Q3 FY24 Highlights: Reliance Industries on a Steady Ascent
During the quarter, RIL experienced a notable 17% year-on-year (YoY) increase in consolidated operating profits, amounting to Rs 44,678 crore. The net profit also saw a 10% rise, reaching Rs 19,488 crore. Consolidated revenue stood at Rs 2.32 lakh crore, marking a 3.6% growth compared to the same period last year, bolstered by ongoing expansion in consumer-oriented sectors.
Let’s break down the performance by sector.
Oil & Gas Sector: Sustained Growth Trajectory
RIL's Oil & Gas sector experienced a massive 50% revenue growth to Rs 6,719 crore in Q3 FY24. This growth was primarily driven by a substantial 68% increase in volume, despite some downward pressure on KGD6 realizations. The EBITDA growth paralleled the revenue growth, benefiting from stable margins.
O2C Business: Adapting to Global Trends
The Oil to Chemical (O2C) segment saw a slight 2% dip in revenues YoY, influenced by lower price realizations as Brent crude prices fell by approximately 5%. However, EBITDA saw a 1% improvement over the previous year, thanks to higher gasoline crack and strategic feedstock sourcing.
While the international market for polymers faced challenges, leading to a decline in polymer margins due to subdued demand, the domestic market told a different story. Here, demand for polymers rose by 10% over last year, driven by strong consumption in sectors such as agriculture, infrastructure, and government projects.
Reliance Retail: Fastest Growing Segment
Reliance Retail emerged as the top performer in Q3 FY24, driven by double-digit growth across various operational metrics. The segment witnessed around a 20% growth in store transactions, fuelled by increased footfalls and a growing customer base. Its financial performance was further enhanced by effective operating leverage and sustained cost management efforts, leading to a 40 basis points improvement in EBITDA margins. However, the net margin increase was slightly more modest at 30 basis points, attributed to higher depreciation and increased tax expenses.
The grocery sector of Reliance Retail achieved a remarkable 41% YoY growth. Additionally, the consumer brands (FMCG) segment saw a significant revenue increase, approximately tripling due to the swift expansion of its distribution network. The digital and new commerce ventures like Jio Mart and Ajio also saw steady growth, maintaining about 19% contribution to the overall business.
Jio Platforms: Continuing Dominance
Jio Platforms continued its strong performance, marking sequential growth and significant YoY improvement. The firm recorded a 11.6% YoY growth in net profit to Rs 5,445 crore, while revenue was at a record high of Rs 32,510 crore. This was largely due to acquiring 38 million new subscribers, increased data usage fuelled by 5G adoption, and a 2% rise in Average Revenue Per User (ARPU).
Further bolstering its performance, Jio saw a substantial 31% increase in data usage. This uptick was propelled by the widespread adoption of 5G and the expansion of Fiber-to-the-Home (FTTH) services, leading to a consistent data traffic flow that surpassed 3.5 Exabytes during the third quarter of FY24.

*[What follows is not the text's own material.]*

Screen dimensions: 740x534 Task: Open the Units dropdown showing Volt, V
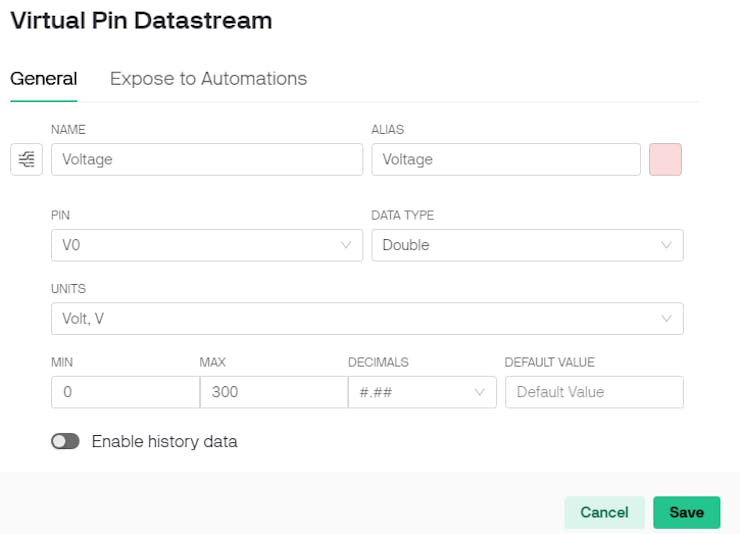click(366, 318)
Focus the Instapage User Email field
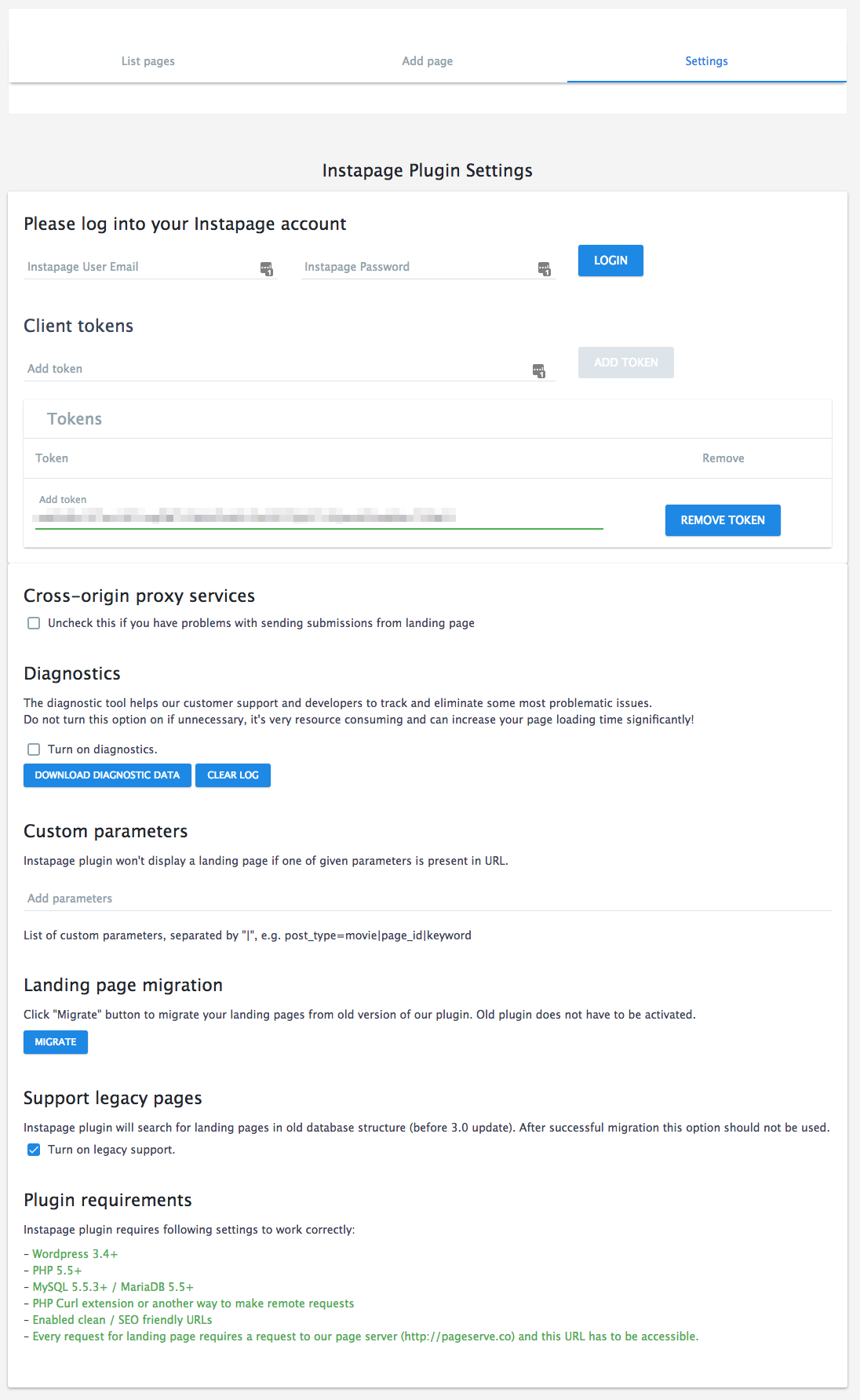Image resolution: width=860 pixels, height=1400 pixels. 141,267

RIL’s growth trajectory is primarily fuelled by its strategic emphasis on enhancing 5G services, having acquired the most extensive spectrum in this arena. This investment is paying off, with Jio now covering over 85% of India's total 5G capacity. In the feature phone market, the JioBharat phone has secured a substantial 45% market share in the below Rs 1,000 category.

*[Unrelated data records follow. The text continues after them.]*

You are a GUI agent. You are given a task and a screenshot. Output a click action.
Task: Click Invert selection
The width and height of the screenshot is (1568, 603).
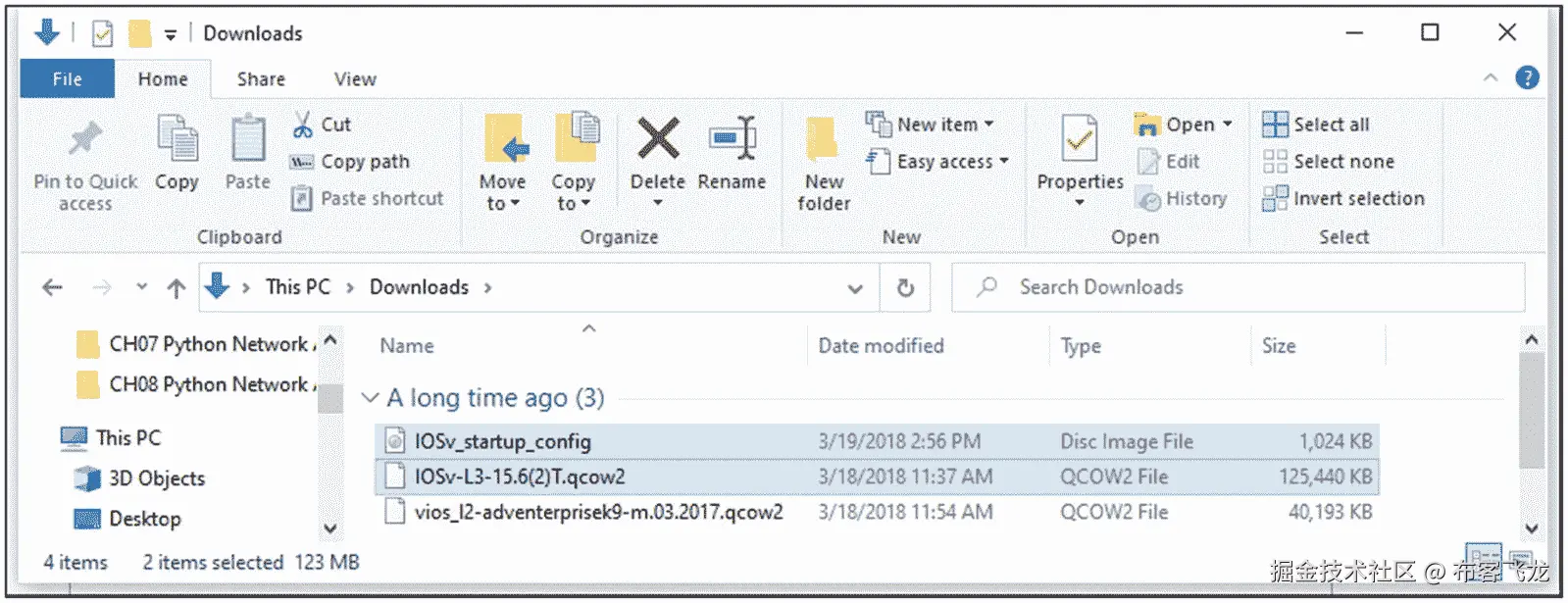tap(1343, 199)
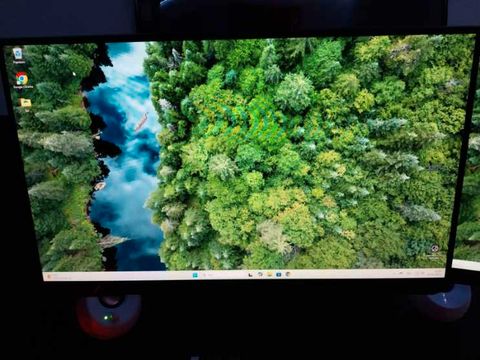Open the rightmost pinned taskbar app icon
480x360 pixels.
point(288,274)
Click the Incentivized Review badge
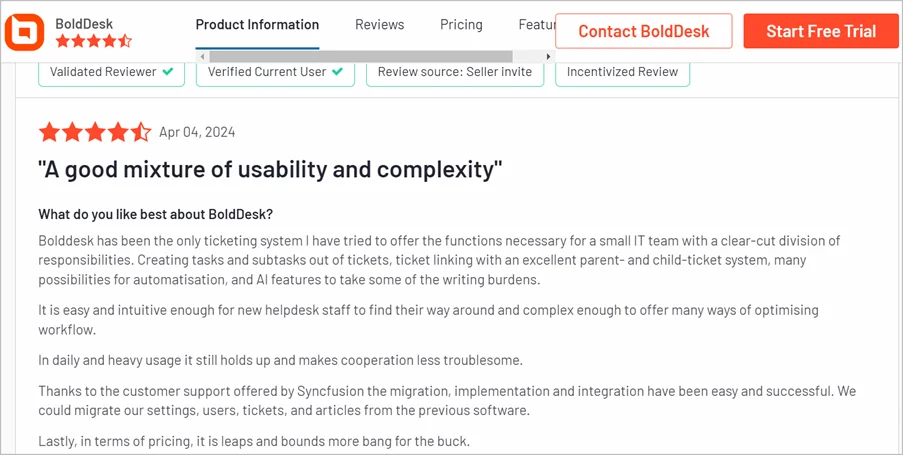This screenshot has height=455, width=903. (623, 72)
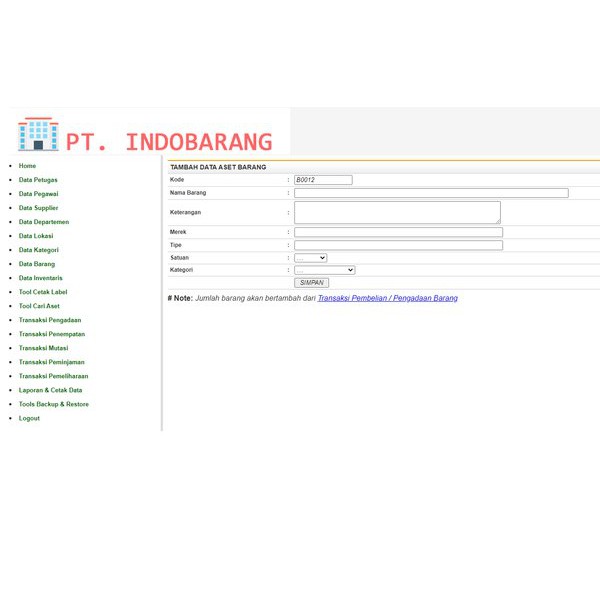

Investment Perspective on Reliance Industries
Shares of RIL have shown a remarkable increase of over 20% in the last three months, outperforming the Nifty 50, which delivered a 11% return. Notably, Liquide had recommended this stock on December 29, 2023, anticipating a potential upside of 20%.
Our optimistic outlook for RIL remains intact post their impressive December quarter results. Beyond retail and telecom, the oil-to-telecom conglomerate is making strides in renewable and clean energy, marking a new phase of growth. The company is in the process of establishing facilities for PV modules, storage batteries, and green hydrogen through Reliance New Energy Ltd, aiming to launch a new energy giga complex in the second half of 2024.